Para pelaku trafficking biasanya menjaring calon korban yang tinggal di daerah dengan berbagai cara seperti menawarkan pekerjaan di restoran besar di Jakarta secara online atau menyebarkan lowongan pekerjaan secara acak di media sosial.
“Ketika korban yang rata-rata anak putus sekolah dari kalangan keluarga tidak mampu mulai tertarik, pelaku dengan cepat merespon bahkan langsung menjemput korban ke daerah tempat tinggalnya. Laporan terkait kasus serupa sudah banyak yang masuk ke selama bulan Mei dan Juni,” katanya.

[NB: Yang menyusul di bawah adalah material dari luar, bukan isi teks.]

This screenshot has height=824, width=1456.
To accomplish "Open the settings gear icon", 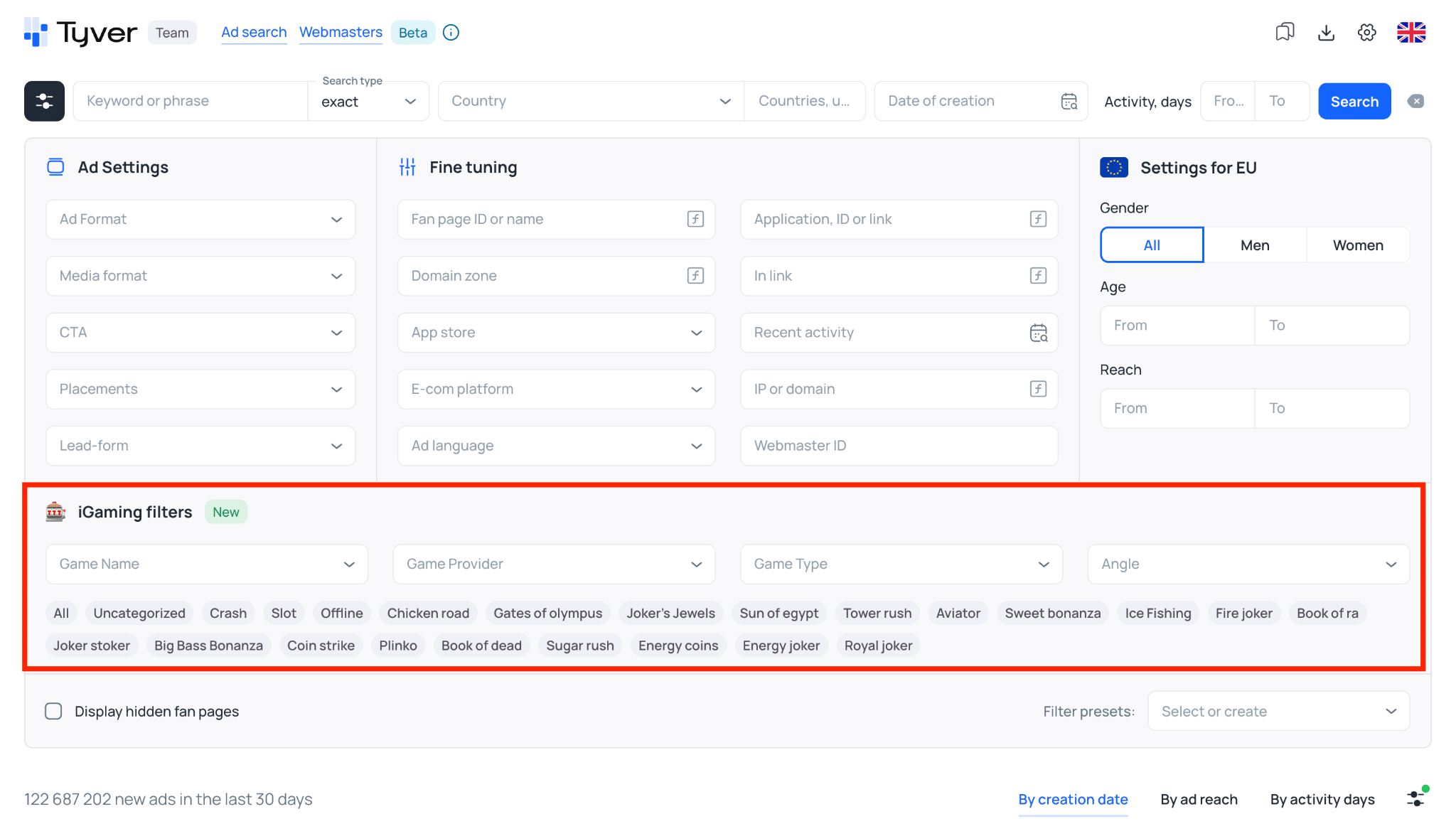I will coord(1366,33).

Ia menuturkan, rendahnya tingkat pendidikan dan minimnya pengetahuan calon korban terutama yang tinggal di pelosok, membuat mereka dengan mudah percaya dengan modus yang dilakukan para pelaku, sehingga mereka akhirnya terjebak di lingkungan prostitusi diberbagai kota besar di Indonesia.
“Modusnya job seeker, nantinya korban akan direkrut sebagai pelaku prostitusi online ataupun prostitusi offline, sebagian besar korban minim pendidikan dan ekonomi,” katanya.
Pihaknya meminta peran orangtua dan lingkungan sekitar sangat dibutuhkan untuk mencegah anak di bawah umur menjadi korban trafficking dan prostitusi serta peran serta pemerintah untuk memfasilitasi anak di wilayah tersebut mendapatkan pendidikan maksimal.
“Keluarga merupakan garda terdepan dan pemerintah daaerah harus bisa menjamin pendidikan anak sesuai dengan amanat undang-undang. Mereka yang rentan menjadi korban karena minimnya pendidikan dan faktor ekonomi keluarga yang sulit,” katanya. (Red)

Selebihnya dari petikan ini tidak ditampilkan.